M種はTiC,Taなどを適度に含み、熱的、機械的損傷ともに強い合金です。ステンレスや鋳鉄、ダクタイル鋳鉄などの加工用です。

3. K種

K種は強度に優れるWC主体の合金で、特にすきとり磨耗のような機械的損傷に強い特性があります。鋳鉄や非鉄金属、非金属などの加工に使われます。

一方、硬いがために、ねばさが少なく折れやすい性質もあります。圧縮には強いですが、引っ張りや横からの力には弱いです。

超硬パンチの特徴

工具や金型には、加工する材質より数倍の硬さが必要です。硬度に優れた超硬合金は、工具や金型の用途に適しています。

超硬合金は切削工具の材料として開発され、鉄の2倍の重量があります。金と同等の比重を持っていることが特徴です。さらに、硬度だけでなく、強度や弾性に優れ、高温時の硬度低下も少ないのもメリットです。したがって、超硬合金は切削工具の素材として適した特性を有しています。
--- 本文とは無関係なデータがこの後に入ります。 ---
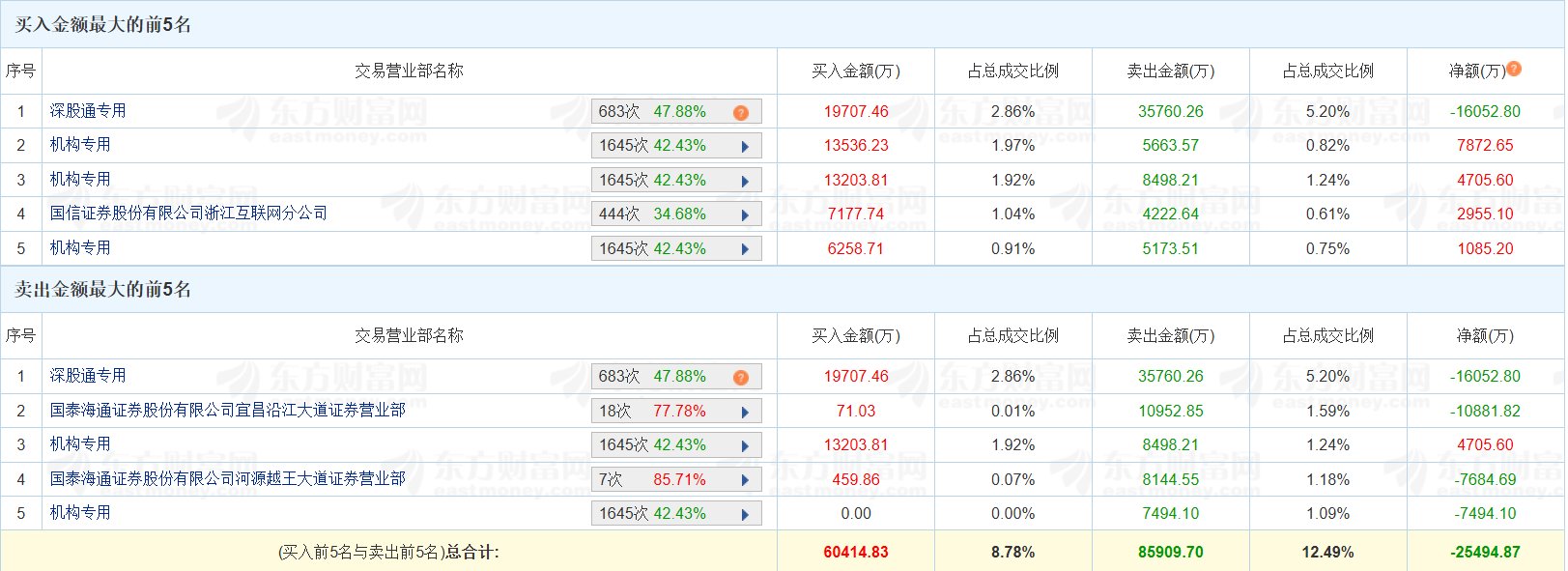Image resolution: width=1568 pixels, height=571 pixels.
Task: Expand 1645次 stats box in buy table row 5
Action: tap(675, 249)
成形金型で使われる超硬パンチは、超微粒子超硬合金を使用しています。加工は円筒検索とプロファイル研削を組み合わせて行い、精度は5μm程度です。さらに、先端部の端面と表面をラップ処理して、面粗度を良くしています。

超硬パンチの種類

1. 小径パンチ (φ~9.9mm)

小径先端ランド部などの微細形状加工も可能です。径0.1mm程度のパンチが可能です。精密冷間鍛造、穴抜き、パイロットピン等に使われます。材質は、SKH51、HAP-40等のハイス鋼であり、微粒・超微粒系超硬合金です。

2. 中径パンチ (Φ10mm~)

精密冷間鍛造に最も適した大きさのパンチです。精密冷間鍛造、穴抜き等に使われます。材質は、SKH-51、SKD-11等のスチール鋼を使い、微粒・中粒・粗粒系超硬合金です。

3. 太径長尺パンチ (~Φ50mm)

圧造成形による深穴加工では、製品精度を維持するために超硬パンチを使い、精密冷間鍛造用です。微粒・中粒・粗粒系超硬合金です。